To tak jakby ktoś zabrał kawałek Ciebie, a Ty szamoczesz sie z bólu probując odzyskac chociaż odrobine. Taka przerażajaca tęsknota i pustka, chociaż powinno się czuć przepelnienie, a moze nawet przesycenie. To zupełnie tak jakby chciało sie coś powiedzieć, wykrzyczeć- tyle ze słów już brakło. Jakby nie pozostało juz nic prócz biernego czekania.Nic oprócz tego najgorszego z rozwiązań.
I ta pogoń za odpowiedzią, której istnienia nawet nie jestem pewna. Bo co jeśli gonie na prózno? Co jeśli przez tą pogoń strace wiecej niż zyskam.

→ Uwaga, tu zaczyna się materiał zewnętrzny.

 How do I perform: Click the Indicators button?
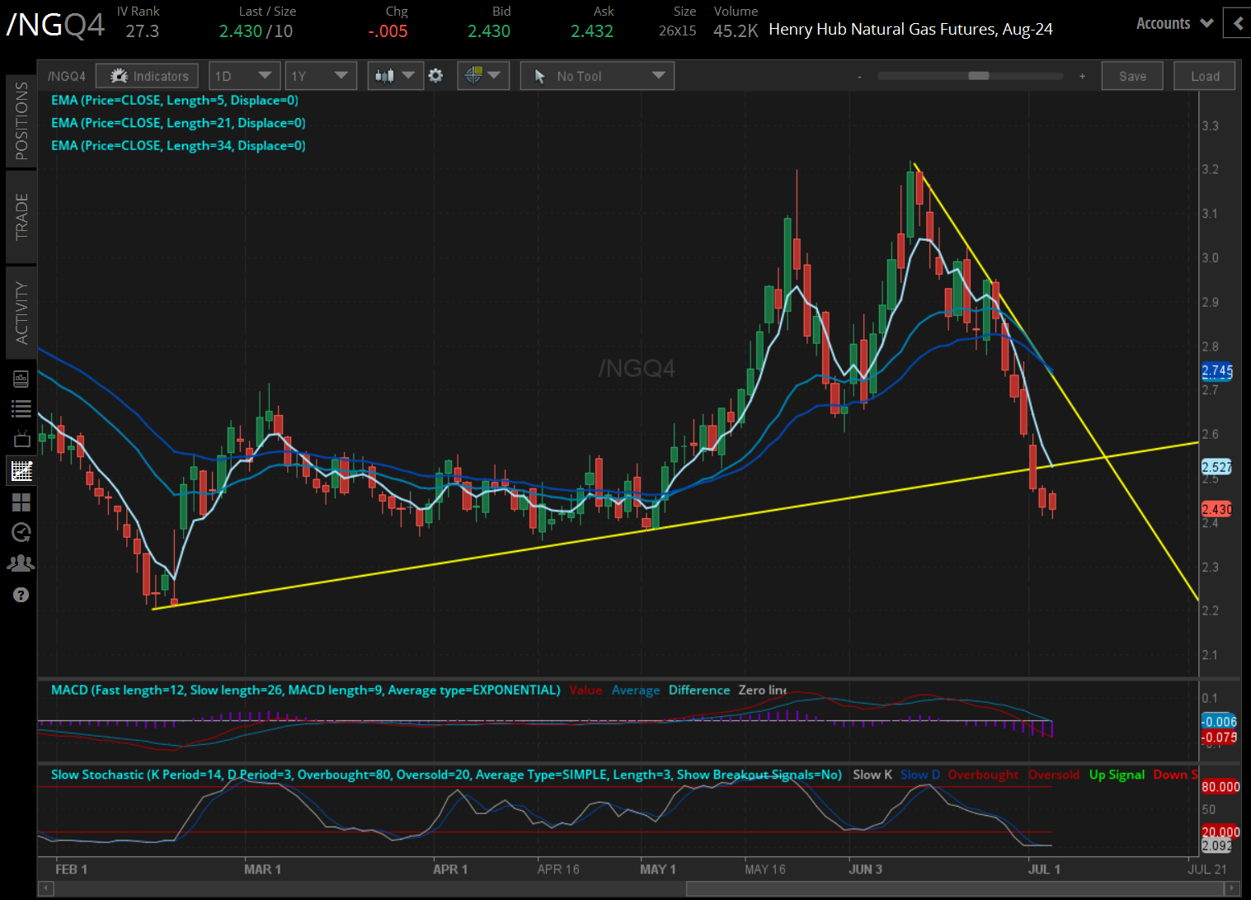148,76
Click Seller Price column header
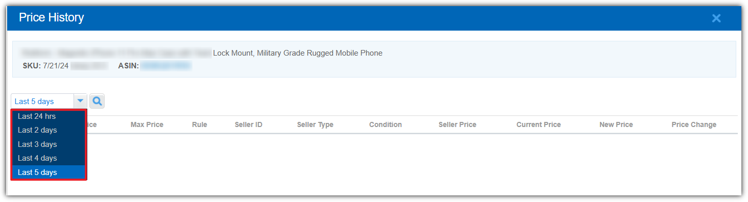Image resolution: width=748 pixels, height=202 pixels. 457,124
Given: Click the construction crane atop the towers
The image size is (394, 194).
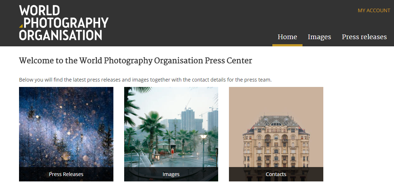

Nie umiem ryzykować. Był dobrze, za dobrze. tak dobrze ze nie mogłam powstrzymac moich samodestruktywnych skłonności.
Nie chce, jednocześnie chcąc. Przytłacza mnie cięzar moich myśłi. Kłębią się, gotują tuż nad moją głową. Jakby zapowiadajac przyszłą burze - burze uczuć. I to wcale nie jest dobre. To jest potwornie złe. Prosze, teraz w końcu możecie spojrzeć tym swoim karcącym wzrokiem, obrócić sie na piecie i odejsć... Naprawde nie bede miala nic przeciwko samotności.
Rozumiem, ze dążąc do spokoju musze przejśc kilka burz, ale na litość boską ile jeszcze?!